Hoy las citas, las declaraciones y las relaciones se llevan por mensajes telefónicos. El sistema más conocido señala con una marquita verde la salida del mensaje y, con otra, cuando éste se ha leído. ¿Qué sucede entonces? Aparecen las dudas terribles: si leyó el mensaje porque no contesta, en dónde y con quien está. ¿Estará enrollada con otro?, ya no le intereso y así, de improviso, se presenta la paranoia.

El “síndrome del doble check” hoy trae más rupturas de noviazgos y matrimonios que una llamada telefónica no recibida o malamente contestada.

Sin embargo son la ignorancia tecnológica y la falta de confianza en la pareja las que producen la ruptura: la doble marquita solamente supone que el teléfono receptor recibió el mensaje, pero no testifica que fue leído.

La próxima vez que no reciba respuesta a su SMS piense dos veces antes de romper una relación. 

Publicado el 8 de enero de 2014

miércoles, 1 de enero de 2014

Silencio y ruido

Hoy es primero de enero. De alguna manera el día más tranquilo del año, por lo menos para aquellos que ha permanecido en su casa y no están en la larga fila de vehículos que trata de moverse en las carreteras, en un viaje interminable entre la playa y la ciudad.

Atrás han quedado el ruido y la música, compañeros permanentes de las últimas jornadas, más aún cuando el Año Viejo se ha celebrado en el último viernes de oficina, pese a que era solamente 27.

El hombre, que ha vivido durante milenios en contacto con la naturaleza y el silencio, cree que éstos ya no forman parte de su hábitat natural.

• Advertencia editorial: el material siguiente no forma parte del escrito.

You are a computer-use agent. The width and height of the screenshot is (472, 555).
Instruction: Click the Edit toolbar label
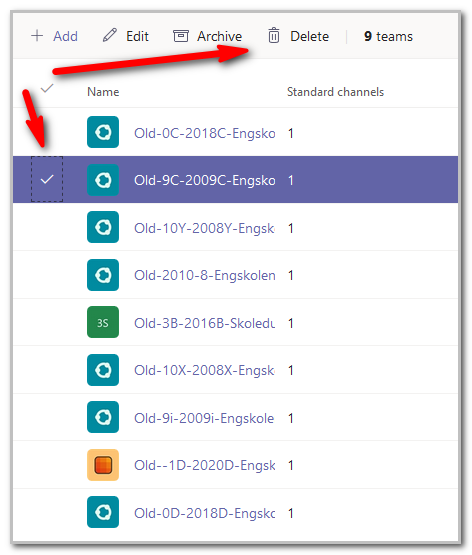[137, 36]
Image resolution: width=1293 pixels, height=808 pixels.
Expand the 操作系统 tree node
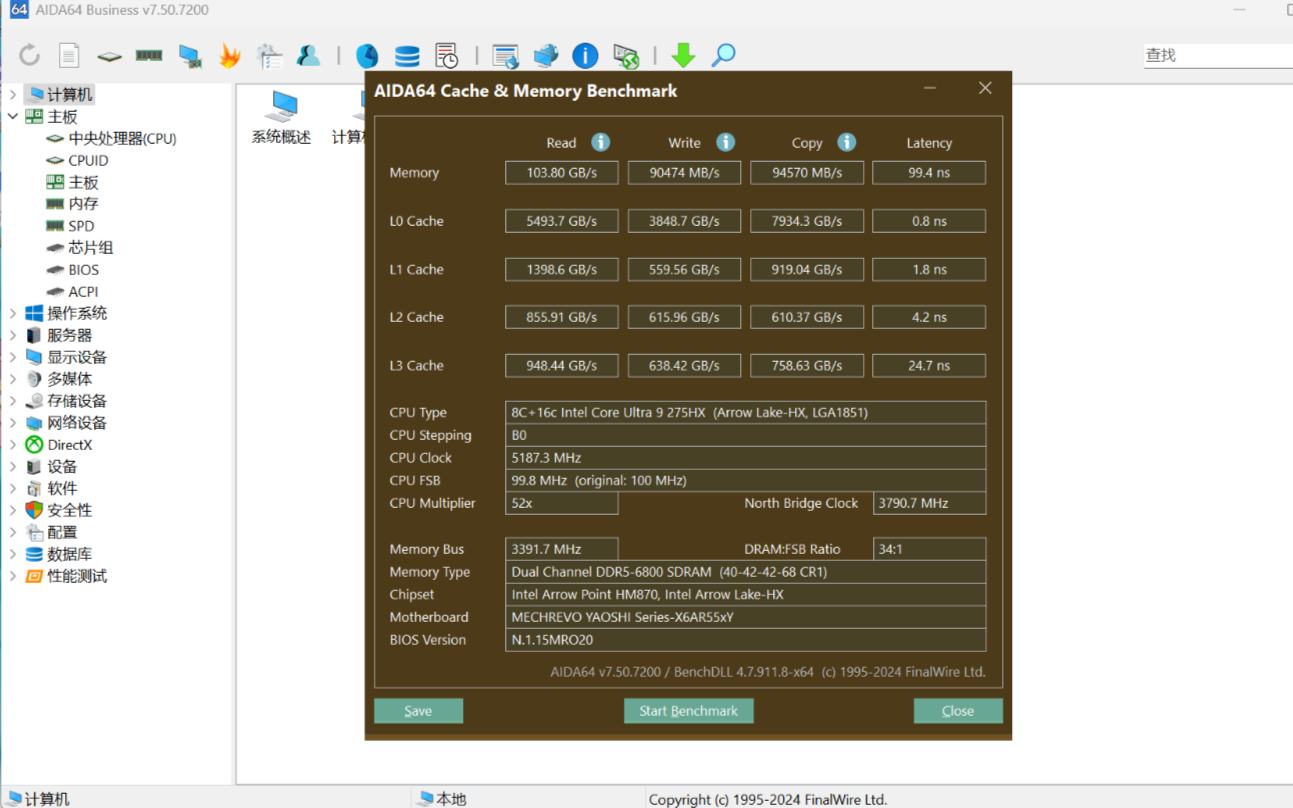pyautogui.click(x=13, y=313)
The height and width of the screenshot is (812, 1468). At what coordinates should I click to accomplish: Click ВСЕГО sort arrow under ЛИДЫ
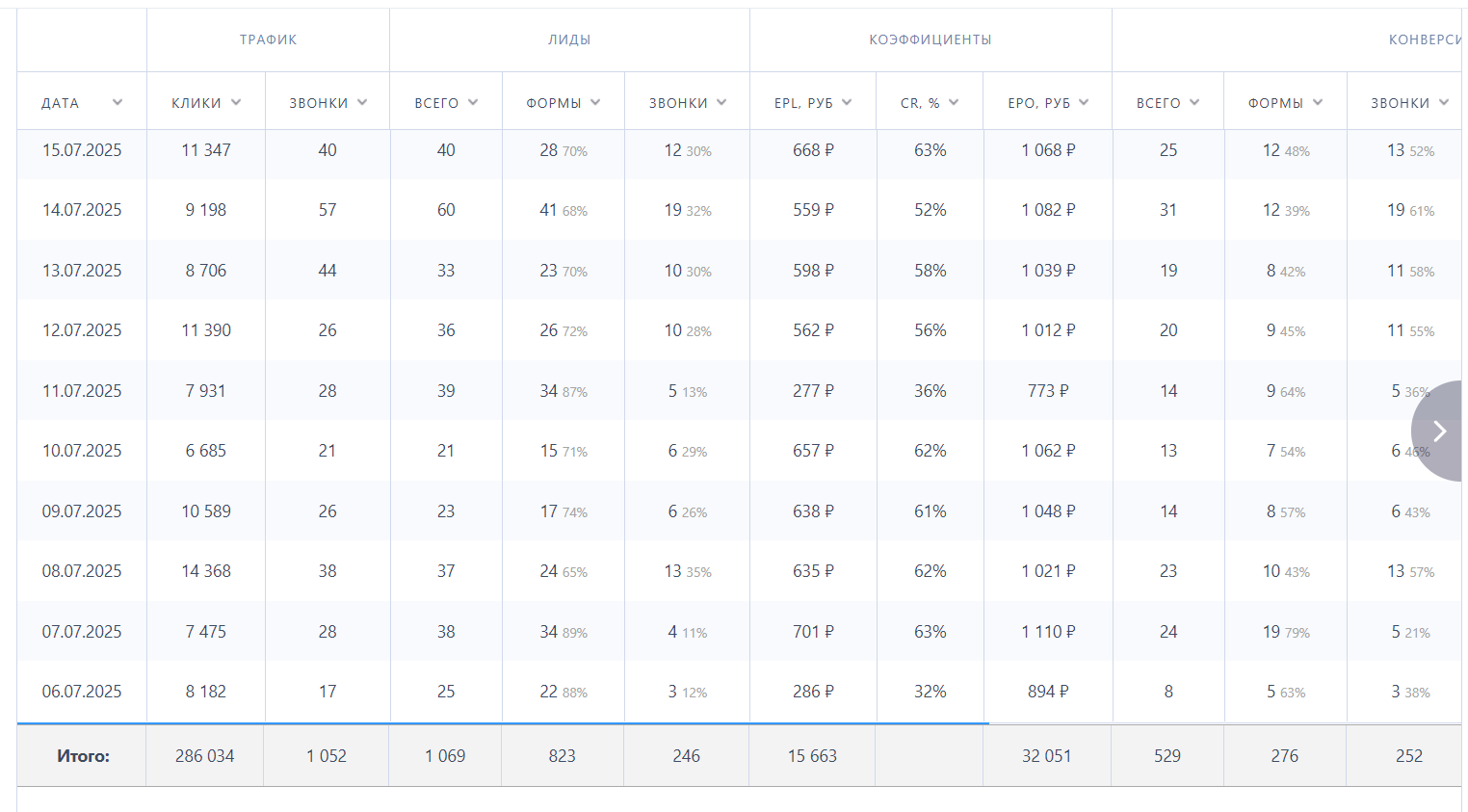pyautogui.click(x=473, y=102)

Es necesario que el televisor esté encendido para que la casa no parezca sola. 

La música ambiental evita que los salones llenos de gente, las piscinas públicas o los bancos, parezcan solamente  lo que son: una reunión de seres humanos cercanos pero desconocidos. Los juegos de video tienen  sonidos que hipnotizan.

El ruido de las ciudades, grandes o pequeñas, está en todas partes: en el bullicio de la gente, en el claxon del vehículo que golpea al transeúnte, en el parlante que se desgañita en la tienda de barrio, calificada absurdamente como boutique, con los maniquíes en la puerta.  

Lo encontramos en los lugares más disímiles y menos esperados: ¿acaso no suena la música discordante de un DJay (pronunciado como “disk joker” en el argot popular, y tal vez con toda razón) en una límpida mañana yunguillana?

El silencio asusta, nos vuelve a la realidad de lo que somos: parte de una naturaleza que buscamos defender en la teoría, pero que no la sentimos nuestra en realidad... porque somos ciudadanos.

El silencio puede rescatarse: hay que caminar por los campos, ir a los bosques, escuchar el murmullo del agua de nuestros ríos, el sonido del viento, el crujir de las hojas en un bosque.

Hay que romper el paradigma que condena a este mundo: la ausencia de sonido no es sinónimo de muerte ni de olvido. Es un momento para encontrarnos con nosotros mismos, aunque caminemos acompañados.

Se ha promovido días en que se apagan las luces, no se habla por el celular o se usa bicicleta. 

Sin necesidad de promoverlo, busquemos un día en que el ruido desaparezca y escuchemos lo mismo que escucharon los primeros hombres y mujeres, hace milenos: el sonido de la Tierra.